◆ **YOUR TASK**: Which lines of the entries contain the string "agent"? Please find them and copy them.

◆ **Saved data entries**:
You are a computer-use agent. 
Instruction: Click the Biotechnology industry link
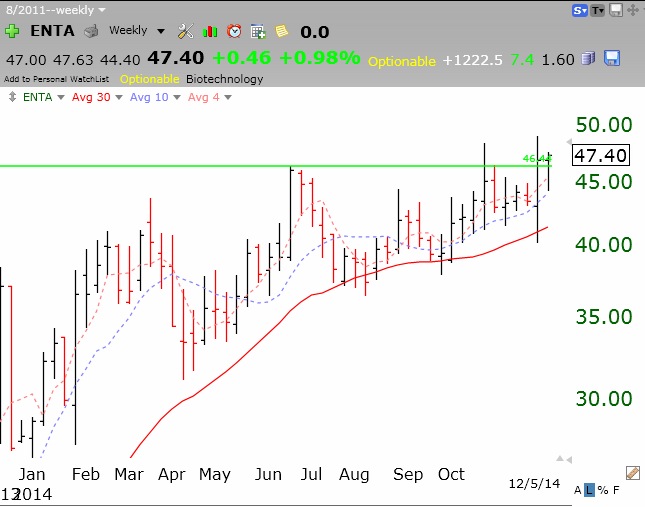[x=224, y=79]
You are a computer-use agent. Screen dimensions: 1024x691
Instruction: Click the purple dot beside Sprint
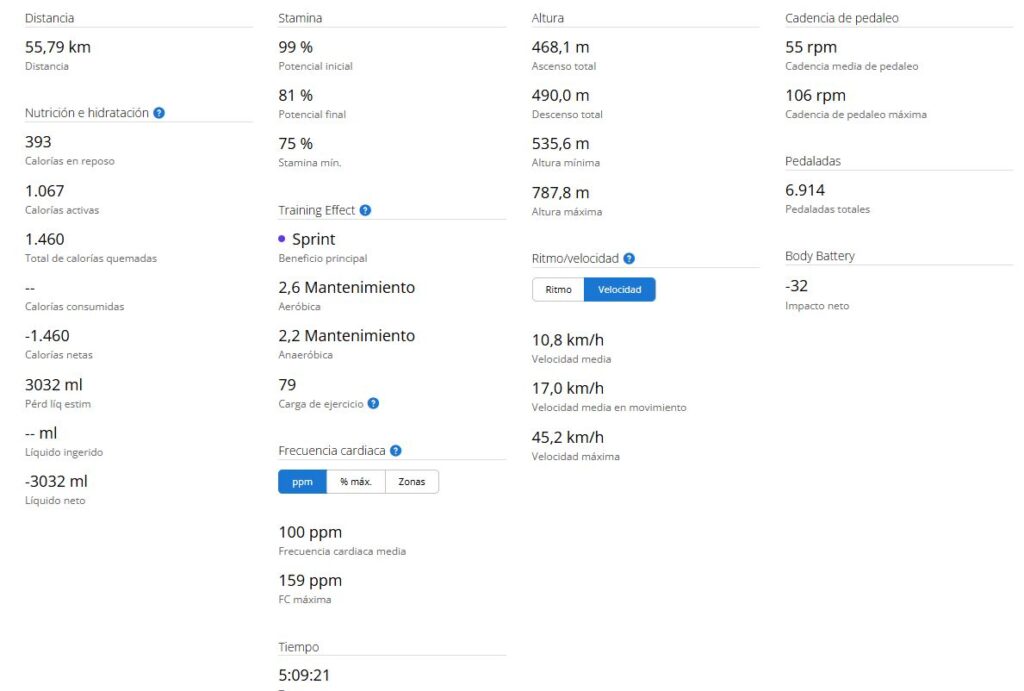point(282,239)
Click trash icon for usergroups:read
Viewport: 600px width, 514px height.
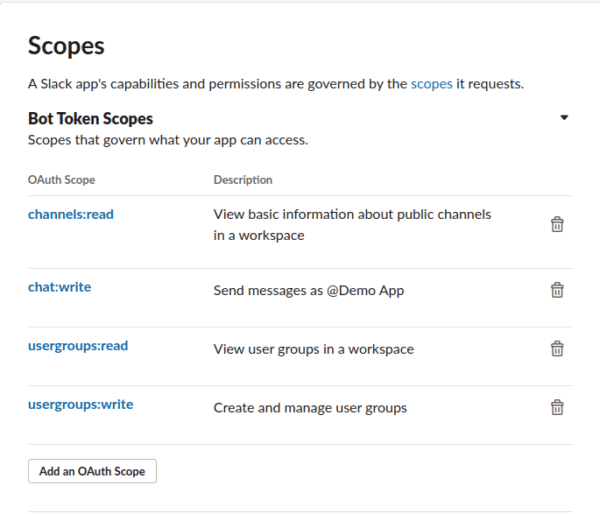point(557,349)
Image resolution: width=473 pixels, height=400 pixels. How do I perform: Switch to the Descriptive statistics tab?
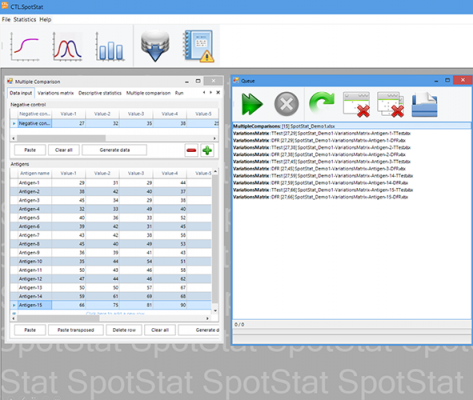click(100, 93)
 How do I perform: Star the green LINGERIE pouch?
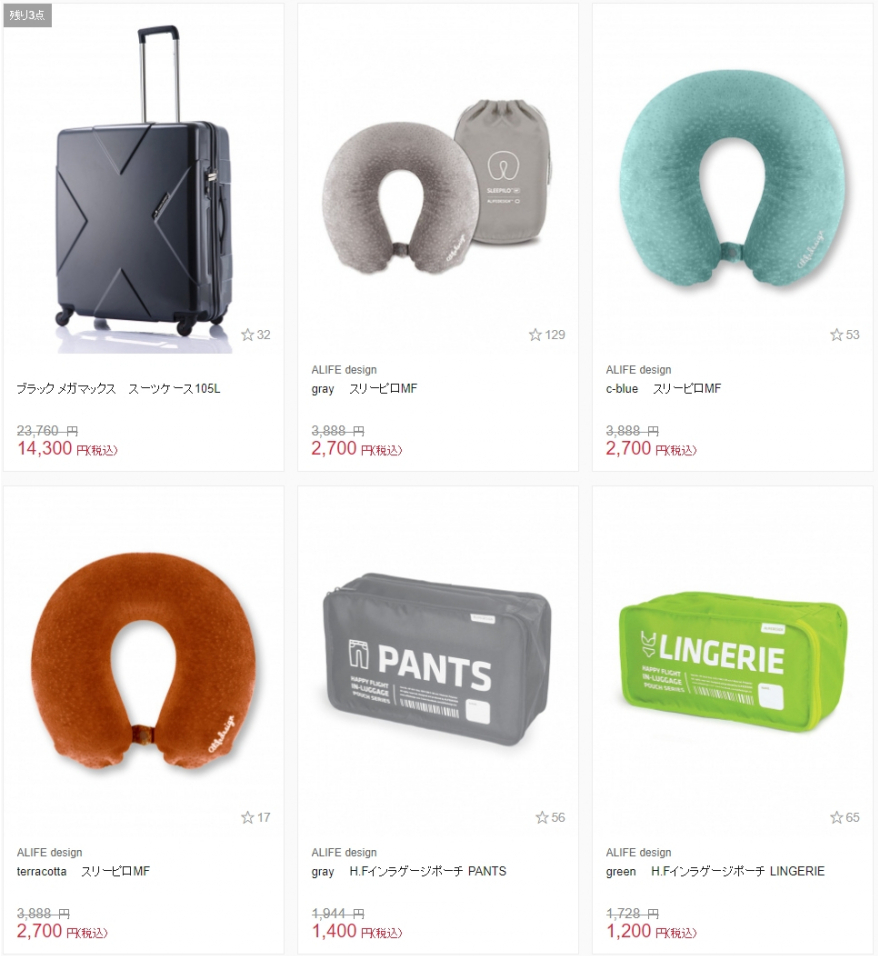coord(836,817)

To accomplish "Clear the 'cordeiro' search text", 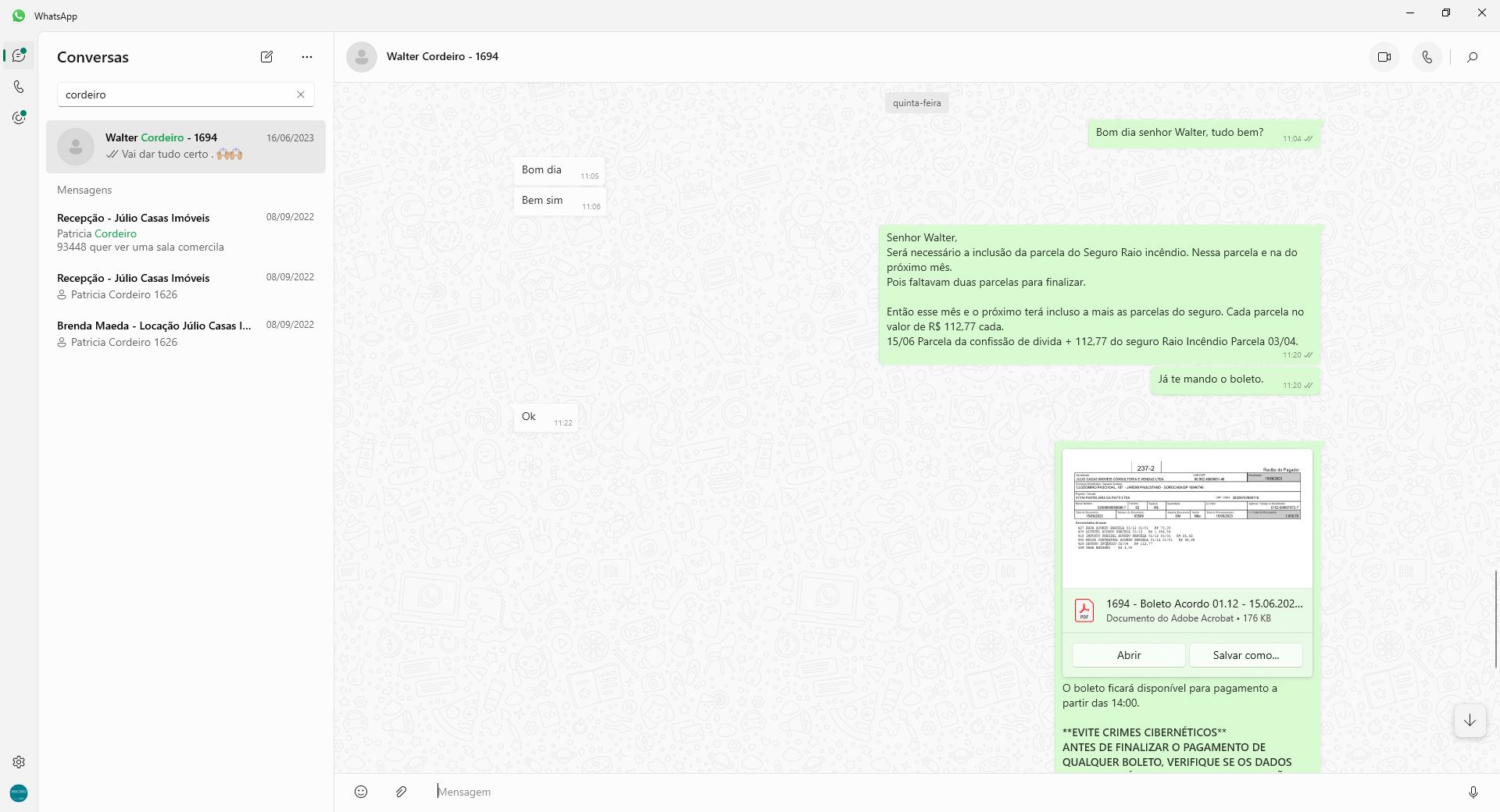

◆ **EXPECTED OUTPUT**:
You are a computer-use agent. 
You are a computer-use agent. Screen dimensions: 1024x691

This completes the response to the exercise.